Available data:
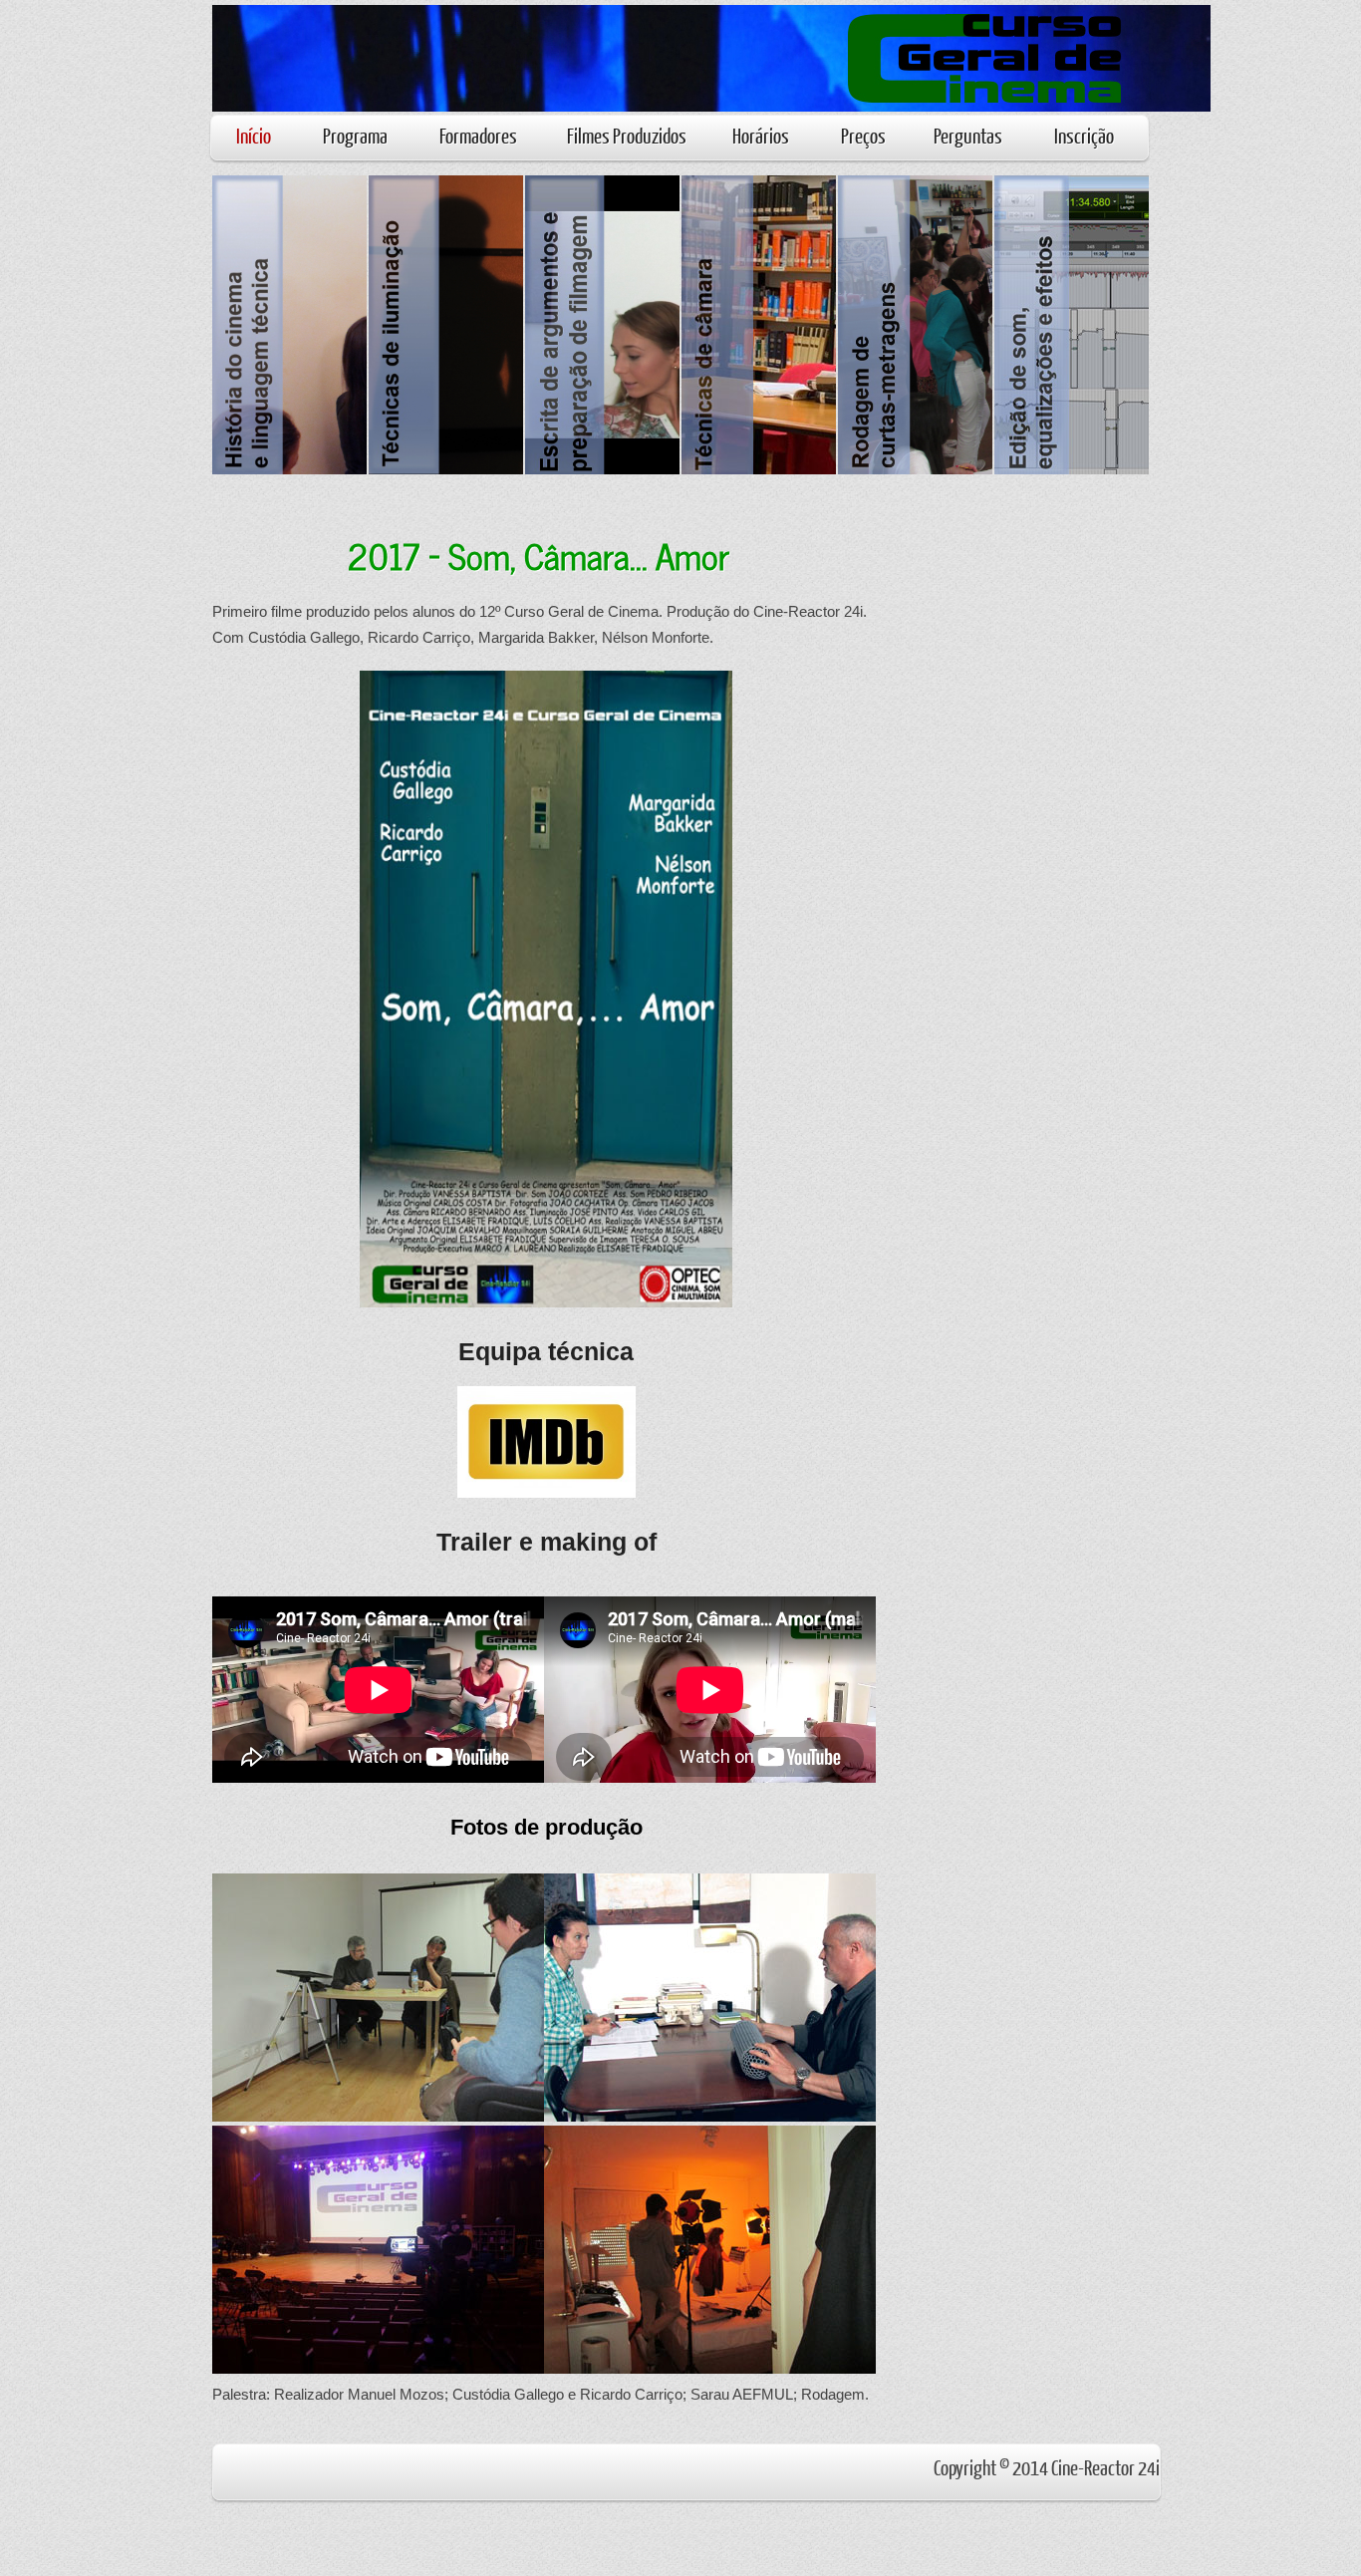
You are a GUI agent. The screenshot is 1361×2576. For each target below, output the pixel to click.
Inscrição (1084, 135)
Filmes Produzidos (626, 135)
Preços (863, 135)
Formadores (478, 135)
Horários (760, 135)
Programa (355, 135)
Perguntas (968, 135)
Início (253, 135)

Your task:
Quote the material exactly. Pictures stay out.

Solved exercise:
You are a GUI agent. The screenshot is 1361×2576. For each target below, output the pixel to click.
Inscrição (1084, 135)
Filmes Produzidos (626, 135)
Preços (863, 135)
Formadores (478, 135)
Horários (760, 135)
Programa (355, 135)
Perguntas (968, 135)
Início (253, 135)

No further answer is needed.